Go ahead and scan the list of hometowns that appear on the Concordia football roster. You’ll notice plenty of small town Nebraska with a good sprinkling of California, Colorado and Texas – all popular locales for high school football. Nothing looks out of place. That is, until you notice Brussels, Belgium.
Go ahead and name the most famous football player ever to come out of Brussels? You can’t. That’s OK. The world is shrinking. Just ask Concordia senior defensive lineman Dylan Pierquin. Soccer wasn’t the game for him like it is for many people born in Europe. All the way from Brussels, Pierquin arrived to play the sport he really loved: football – American football.
“It’s been amazing,” Pierquin said. “I will never forget my first play with the varsity team. I will never forget the feeling of having a chance to play American Football in the States.”
That first play, by the way, happened to be a Pierquin sack, though it was negated by a 15-yard penalty. What the play showed was how far Pierquin had come, and not just from a geographic standpoint. The 5-foot-11, 265-pounder has made immense progress while cracking the team’s two deep.
He’s done it after growing up in a nation that provided fewer football playing opportunities. On top of that, for whatever reason, Pierquin did not get cleared by the NAIA to play his first season on campus. Meanwhile, two friends that also came to Concordia from Brussels were cleared. Pierquin waited it out, fighting the natural feeling of discouragement.
“He’s always done everything we asked,” said Corby Osten, Pierquin’s position coach. “He was here for a full year and not able to play. It was disappointing for him, but he had a good attitude through the whole thing. As soon as he got his opportunity he made the most of it.”
When Pierquin first appeared on campus, it wasn’t exactly a given that he would someday become a contributor on the field. Coaches put Pierquin and his fellow Brussels natives through basic drills to gauge athletic ability. They saw enough to welcome aboard Pierquin and his friends, who were set up on visits to several GPAC schools by someone back home who had coached basketball at Morningside.
The first Concordia practice Pierquin witnessed was a real eye opener.
Said Pierquin, “I remember (first team All-American) Darnell Woods and those guys. We were like, ‘Wow, this is going to be tough.’ This is not the same size and speed we see back home. We knew it was going to be tough, but we were pretty excited about it.”
Pierquin had just started playing football at the age of 14 as part of a club system that required a fee. The first league he played in featured a nine-man format. He fell in love with the sport as a fullback and linebacker and even started paying attention to the NFL. He found just enough opportunity, despite football’s status as a periphery sport in Belgium, to land at a college football program in America.
Still there were hurdles to clear in addition to having to sit out his first year of college. His two friends from Belgium didn’t stick at Concordia. It wasn’t for them.

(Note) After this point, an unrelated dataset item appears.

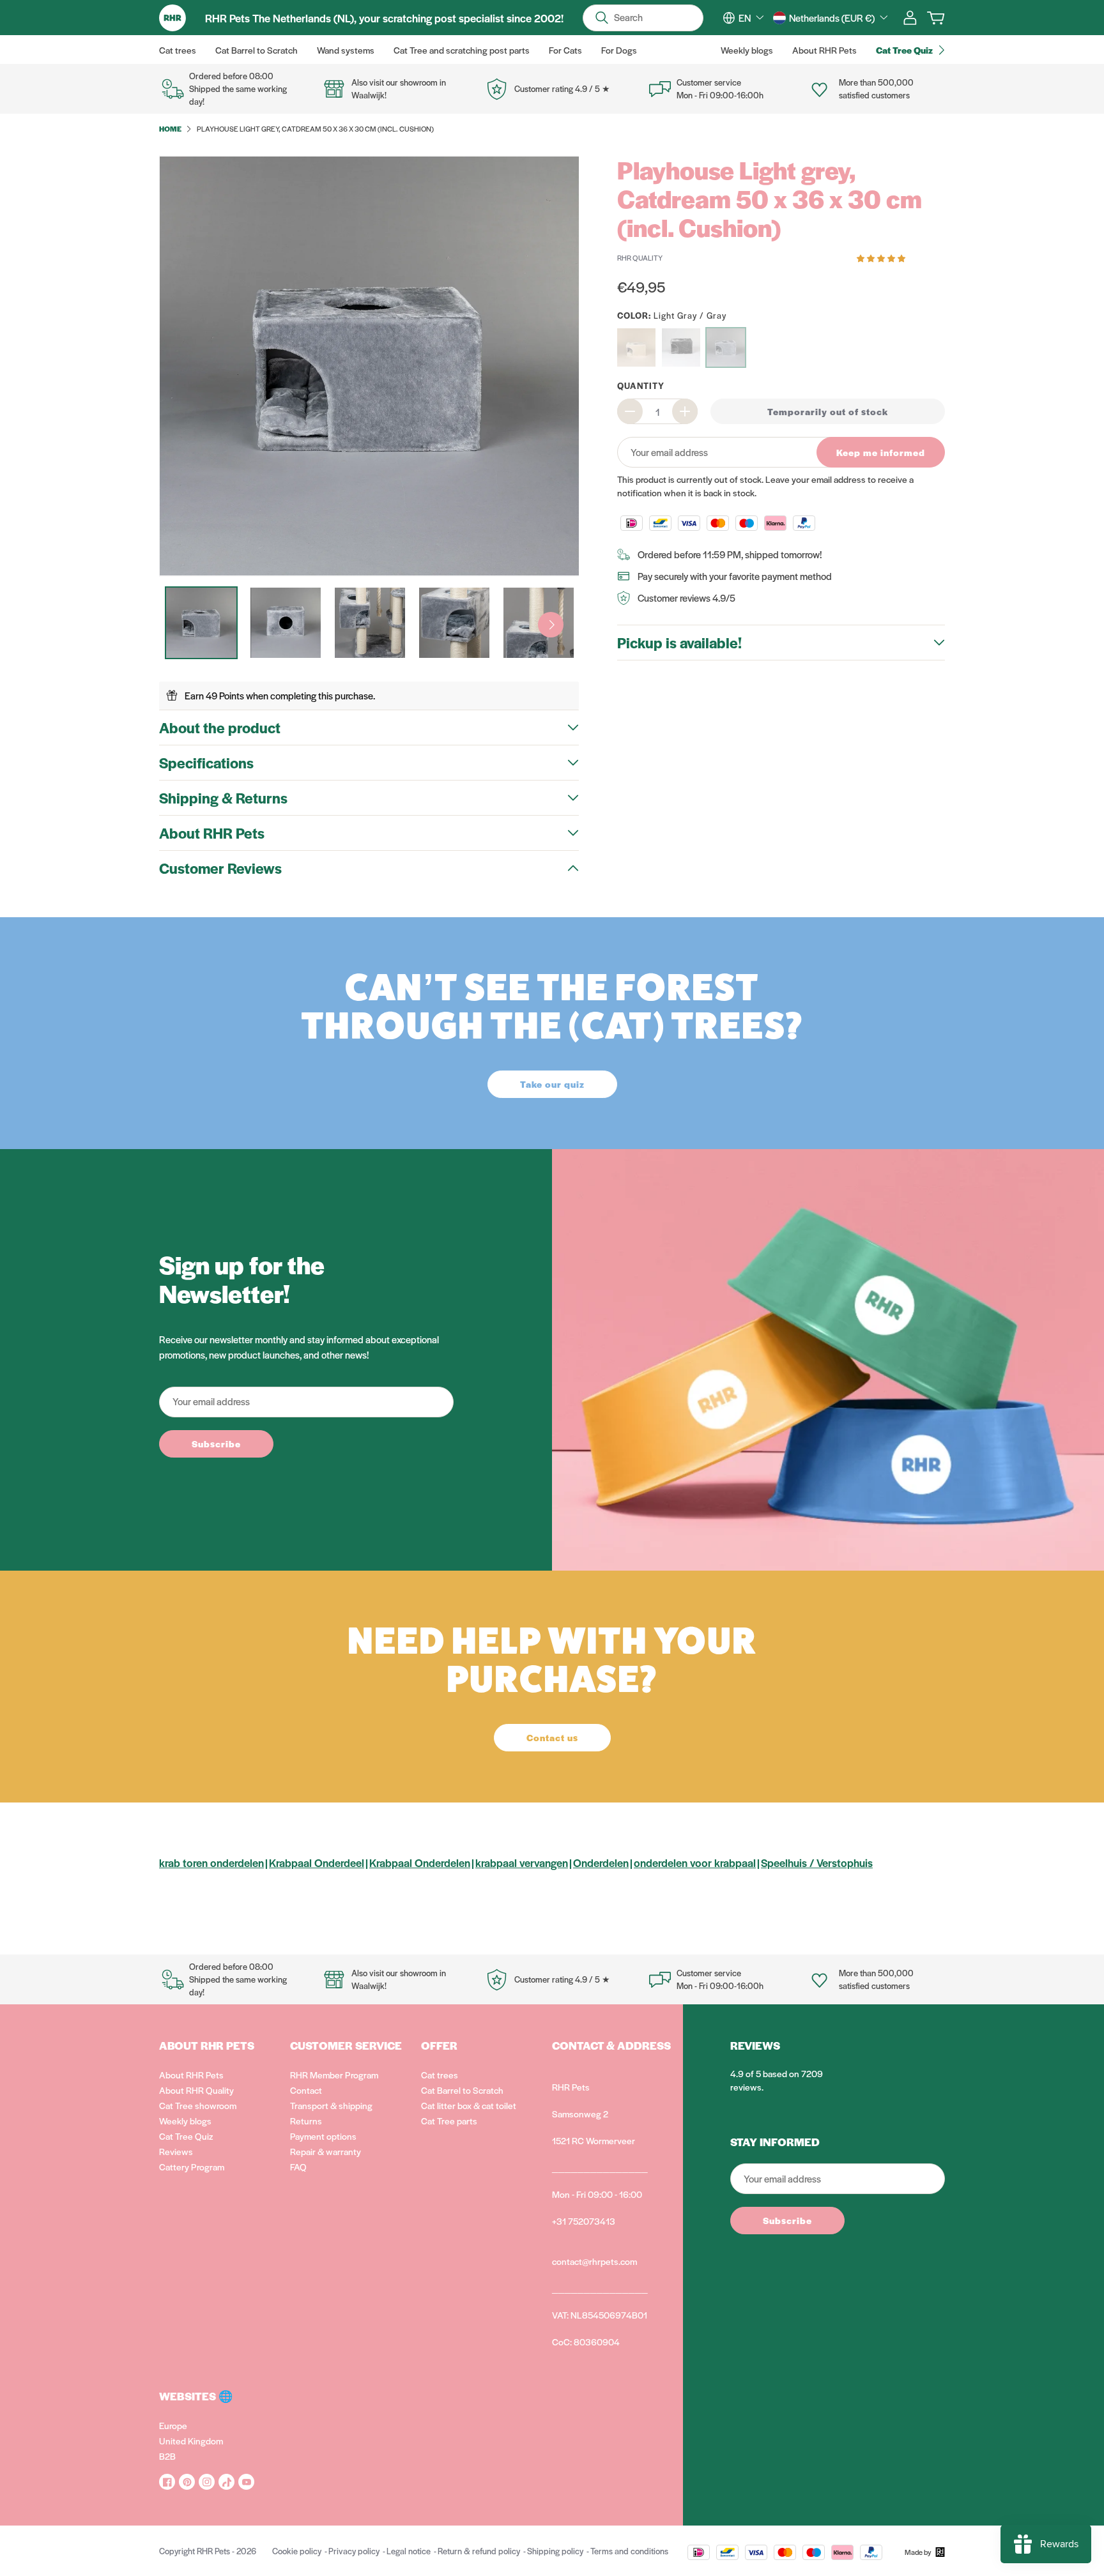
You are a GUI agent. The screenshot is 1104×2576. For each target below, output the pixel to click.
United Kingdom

Was it for Pierquin?
“My freshman year there were moments where I was like, ‘What am I doing here?’ Both my friends are gone,” Pierquin said. “They gave up. My family gave everything they had so I could come here to college. God gave me this opportunity. I love this sport so much that I was like, ‘I’m not going to give up.’ I want to be the best football player I can. For once in my life I don’t want to give up in something. I kept pushing and I will keep pushing this year.”
That resilience has impressed Osten and the rest of the coaching staff. They expected Pierquin to be raw in regards to his football savvy, technique and familiarity with schemes and coverages. They found that he could learn surprisingly fast.
“He plays with good technique and he’s fast too,” Osten said. “He beats a lot of people with speed. He’s smart. He’s figured out how to read blocks. He beats offensive linemen to the point.”
Added Pierquin, “When I came here it was just different – technique, speed of the game, just everything. I had to learn everything. I came as a linebacker and I was moved to D-line. I tried to learn everything about a new position. It was a little bit challenging, but I liked it. I like a challenge. I do like the position now.”
For Pierquin, who now wears No. 42 (wore 61 last year), an important goal has been reached. He wanted to make it as a college football player in America. He’s got more goals. He wants to become a missionary like his parents, who took him to Guinea for a mission for three years during his childhood. It was the type of unique experience that better prepared him for a life of change and relocation.
No matter where he goes after graduation next May, he’ll take with him the positive experiences he’s had as a student-athlete at Concordia.
“I honestly trusted God,” Pierquin said of what compelled him to choose Concordia. “I just let Him do his thing. I came here and I’m really happy I made this choice. It’s been the best fit for me. I didn’t expect much. I didn’t even expect to play my senior year of football. Now that I’ve been able to play, I’ve reached my goal. I was proud of myself.”
Out of place as a college football player from Brussels? Not Dylan Pierquin.